I used to imagine love in the Sufi sense as deriving from the idea of surrender as a sublimation of one’s own will. It may still be very much part of that line of thought. But there is nothing so cut and dried in the poetic language of Sufi theology. There’s a lot of emphasis on the control of one’s ego (or self-aggrandized individuality), on annihilating one’s self, on removing all the barriers imposed by the human mind so we can be closer to God. I read Buddhist ideas into much of this, and I don’t think that’s necessarily a wrong reading, since meditative practice in Buddhism is meant to lead to the snuffing out the ever-burning flame of one’s own selfhood and the anchors that selfhood creates to a world of desire and pain. Annihilation is a supremely positive thing, the doorstep of Awakening.
Like Buddhism, Islam places a seemingly “negative” act (surrender) at its core. It’s paradoxical. So, too, is the idea that a God of infinite love could be in a kind of infinite pain seeing the state of the world, a world this all-powerful God could also easily make perfect in the flash of a supernova.
But if we imagine surrender as a state of openness and existential compassion, then that means that we are striving to truly live in that state of grace that ihsan refers to. Ihsan is about acting as if we could see God before us. And if we’re surrendering through acts of love and vulnerability and loyalty, and if we are continually in that state of surrender, we are continually in a state of love. (Rumi: “Wherever you are, whatever you do, be in love.”) Imagine how that would affect our actions in the here and now. Being a loving person, a generous person, a loyal person, a sincere person at all times.

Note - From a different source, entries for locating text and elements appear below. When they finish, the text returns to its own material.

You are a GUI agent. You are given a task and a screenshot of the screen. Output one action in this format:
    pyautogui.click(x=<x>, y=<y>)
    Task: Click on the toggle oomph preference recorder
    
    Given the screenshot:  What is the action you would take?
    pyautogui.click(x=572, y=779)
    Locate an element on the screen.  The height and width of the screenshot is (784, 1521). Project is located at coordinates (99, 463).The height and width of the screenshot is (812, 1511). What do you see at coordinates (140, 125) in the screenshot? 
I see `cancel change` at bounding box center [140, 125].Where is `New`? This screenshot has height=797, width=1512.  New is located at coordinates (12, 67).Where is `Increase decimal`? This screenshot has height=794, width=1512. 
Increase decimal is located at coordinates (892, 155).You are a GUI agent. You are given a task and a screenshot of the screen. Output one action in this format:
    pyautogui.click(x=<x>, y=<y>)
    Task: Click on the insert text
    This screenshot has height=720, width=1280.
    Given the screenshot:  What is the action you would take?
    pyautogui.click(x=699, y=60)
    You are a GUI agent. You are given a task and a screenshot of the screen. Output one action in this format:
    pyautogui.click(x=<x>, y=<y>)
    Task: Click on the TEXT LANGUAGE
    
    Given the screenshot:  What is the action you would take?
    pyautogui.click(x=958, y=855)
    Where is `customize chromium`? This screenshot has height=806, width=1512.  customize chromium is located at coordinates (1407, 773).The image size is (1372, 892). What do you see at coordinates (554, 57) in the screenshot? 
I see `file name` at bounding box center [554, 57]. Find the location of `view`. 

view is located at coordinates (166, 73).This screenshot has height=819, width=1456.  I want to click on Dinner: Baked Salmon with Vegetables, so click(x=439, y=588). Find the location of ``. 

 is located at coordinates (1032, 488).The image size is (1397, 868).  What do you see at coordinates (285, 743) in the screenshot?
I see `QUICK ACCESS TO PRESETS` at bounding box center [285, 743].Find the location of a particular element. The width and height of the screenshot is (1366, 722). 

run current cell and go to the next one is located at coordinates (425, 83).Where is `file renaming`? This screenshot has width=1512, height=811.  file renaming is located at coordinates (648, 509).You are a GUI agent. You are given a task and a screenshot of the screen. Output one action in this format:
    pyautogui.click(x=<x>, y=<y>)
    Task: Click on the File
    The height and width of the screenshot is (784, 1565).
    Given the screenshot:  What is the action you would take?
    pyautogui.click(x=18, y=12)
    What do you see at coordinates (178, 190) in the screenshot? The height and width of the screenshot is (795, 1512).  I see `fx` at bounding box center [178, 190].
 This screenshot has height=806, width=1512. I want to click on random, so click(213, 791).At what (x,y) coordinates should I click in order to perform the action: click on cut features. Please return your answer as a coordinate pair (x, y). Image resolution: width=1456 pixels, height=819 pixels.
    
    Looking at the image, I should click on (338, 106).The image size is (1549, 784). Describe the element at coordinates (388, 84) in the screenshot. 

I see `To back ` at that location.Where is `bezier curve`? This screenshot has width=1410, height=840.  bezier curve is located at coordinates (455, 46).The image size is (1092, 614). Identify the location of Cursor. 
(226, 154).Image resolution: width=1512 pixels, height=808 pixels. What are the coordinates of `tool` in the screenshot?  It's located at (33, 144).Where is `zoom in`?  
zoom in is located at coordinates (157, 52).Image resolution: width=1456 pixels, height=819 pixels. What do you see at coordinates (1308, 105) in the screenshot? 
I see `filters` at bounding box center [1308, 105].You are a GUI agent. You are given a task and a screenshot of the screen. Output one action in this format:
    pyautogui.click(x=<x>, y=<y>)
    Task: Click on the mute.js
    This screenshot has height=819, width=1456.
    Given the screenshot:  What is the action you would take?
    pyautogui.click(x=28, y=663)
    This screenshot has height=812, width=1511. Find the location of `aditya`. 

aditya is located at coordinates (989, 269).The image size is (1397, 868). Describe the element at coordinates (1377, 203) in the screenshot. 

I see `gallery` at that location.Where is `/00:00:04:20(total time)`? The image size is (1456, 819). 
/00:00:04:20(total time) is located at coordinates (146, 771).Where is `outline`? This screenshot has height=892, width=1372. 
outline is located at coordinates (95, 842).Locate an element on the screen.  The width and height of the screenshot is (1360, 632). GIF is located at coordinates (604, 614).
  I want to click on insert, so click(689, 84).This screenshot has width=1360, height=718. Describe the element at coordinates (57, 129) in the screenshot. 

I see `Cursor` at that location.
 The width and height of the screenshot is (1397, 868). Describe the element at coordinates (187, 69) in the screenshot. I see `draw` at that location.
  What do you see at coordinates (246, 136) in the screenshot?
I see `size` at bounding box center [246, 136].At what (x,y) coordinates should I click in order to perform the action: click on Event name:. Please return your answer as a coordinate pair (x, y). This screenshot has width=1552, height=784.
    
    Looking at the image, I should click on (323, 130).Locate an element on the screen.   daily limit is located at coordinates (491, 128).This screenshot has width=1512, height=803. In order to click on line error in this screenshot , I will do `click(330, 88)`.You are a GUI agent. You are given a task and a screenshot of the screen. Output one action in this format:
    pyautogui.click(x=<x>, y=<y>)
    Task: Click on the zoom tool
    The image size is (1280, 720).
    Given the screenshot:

So some of these rather “touchy-feely” concepts of Sufism and Islam aren’t really just a bunch of hippie nonsense (though there is some of that, too, to be sure). This idea of surrender through the vulnerability of love has been at the core of Islam thought since the beginning. It’s prefigured in the word islam. A muslim (intentional lowercase m) is, etymologically, a person who surrenders. It isn’t about being part of a religious institution or having a particular religious identity. It’s about being an embodiment of someone in love. Maybe that’s why I find public displays of faith as difficult to witness as public displays of affection. Actually, I mind PDAs less than most people do. But conversely, I find it tough to watch someone’s private relationship with the Divine. Love is about intimacy, and intimacy needs safety and privacy.
I think that’s why I have a difficult time, similarly, talking about my religious thoughts out loud, or being “religious” (in the traditional sense) in a public way. It just feels odd to me. Maybe I’m not the type to shout on rooftops (I always worry I’ll disturb someone). I am, though, someone who can walk down the street feeling drunk on love, hearing music in the rustling of leaves and in the way the sun hits my face. And Sufis do so love being drunk. If I’m named after a city of poets and a wine, I ought not be any different.